Russia - Who to Believe?
By Steve Wallage, Wed Oct 29 14:00:00 GMT 2003
Emerging markets will drive mobile growth - but there are wildly different views on the numbers.
Emerging countries will clearly drive future mobile growth. Jorma Ollila, chairman and CEO of Nokia, stated in a presentation in Moscow in August 2003, that over 80% of mobile subscriber growth will come from new markets in the next 5 years.
Russia is clearly one of those markets. It has a population of around 150 million, and despite subscriber growth of over 120% in 2002, and expected subscriber growth of nearly 100% in 2003, the subscriber base at the end of September was only 31 million. This growth was at the expense of ARPU that fell by around a third in 2002 to $22, and over 80% of subscribers are now pre-paid.
But how quickly will subscribers and revenues grow?
Subscriber and ARPU
Yankee Group, in a note published only in June, predict just 37 million subscribers by the end of 2007. One of the main reasons for their pessimism is that around 40 million people live in areas like Siberia and the Ural - unattractive for operators as sparsely populated and low income. Yet, recent strong growth in Russia - two million gross additions in September alone - has already made these figures look as accurate as the analyst projections for Western Europe in the 1990s.
Nokia's figures suggest at least 60 million subscribers by 2008. Pyramid Research put the figure at 68 million in 2007, while J'son & Partners - a local consultancy - put the figure at 82 million by the end of 2008.
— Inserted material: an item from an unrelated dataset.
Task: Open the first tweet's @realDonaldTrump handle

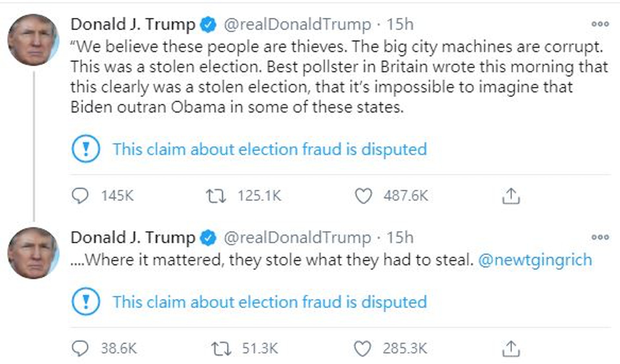Action: [x=297, y=24]
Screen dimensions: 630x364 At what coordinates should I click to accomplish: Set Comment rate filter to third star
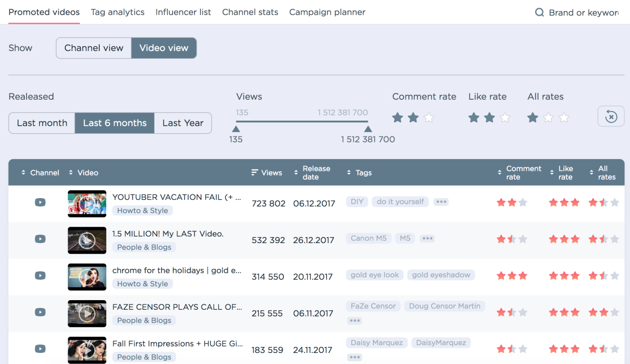click(429, 118)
According to the September Cellular Market Watch of J'son & Partners and Sotovik, we have already reached penetration rates of 62% in the greater Moscow area. They believe that this figure will go over 80% by 2008, and the Far East of Russia will see much lower penetration, but above 30%.
The optimism of J'son & Partners is reversed in ARPU projections. Yankee Group foresees it falling to $17 before recovering to reach $19.60 in 2007. J'son & Partners see it hitting $10 and barely rising in 2007-2008. The difference may be partly explained by the much higher subscriber numbers predicted by J'son & Partners. However, the fundamental difference is due to forecasts on the core voice revenues - in fact, J'son & Partners see a much higher proportion of the revenue (25% compared to 14% from Yankee Group) coming from value-added services.
The "Big Three" Operators
The Russian market is extremely complex as it is segmented into 89 regions. Mass consolidation has created a 'big three' of MTS (25.1% owned by T-Mobile), Vimpelcom and Megafon (43.8% owned by TeliaSonera). According to the September Cellular Market Watch, they had a combined 85% of the market.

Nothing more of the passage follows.